The business community knows the true intent of this bill. As the Business Council of Australia summed up in its submission to the inquiry: 'This bill is unnecessary. It will return Australian workplace relations to an age of unnecessary conflict and low productivity and does not respond to the key challenges for jobs, for enterprises or for Australians facing rapidly increasing costs of living. This bill is complex, is unworkable, has not been demonstrated to achieve its policy aims and, in most areas, is not based on clearly articulated or properly evidenced need for change.'

Credit to the minister for workplace relations; with this bill, and the one passed before Christmas, he has delivered big time for his trade union mates—there's no doubt about that. They will certainly be pleased with his performance and will be stamping his leadership credentials. A front seat at the next ALP national conference awaits him; there is no doubt about that.

This bill has seen a proliferation of unfettered trade union power not seen in a long time, increased rights of entry and union delegates rights. Anyone would think that union membership was hovering around 80 per cent, given the weight of this bill, but it's not happening.

Above all, the economic modelling represents something akin to a year 8 economics paper.

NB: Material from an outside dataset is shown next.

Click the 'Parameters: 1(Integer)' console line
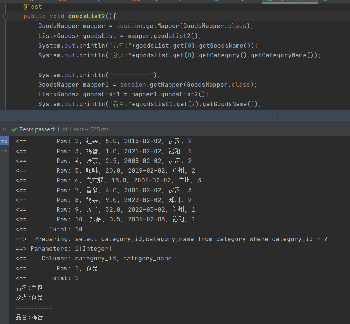350x324 pixels. pos(71,249)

The RIS was cobbled together. The way this government has presented this bill is an embarrassment. Its data limitations, its assumptions, are completely inept and completely unacceptable, given the original bill contained 800 pages. This government was not interested in knowing the full cost implications of this bill; its calculations were inept at best. This bill does nothing to benefit Australian families or reduce cost-of-living pressures, and it does everything to increase trade union influence in the workplace.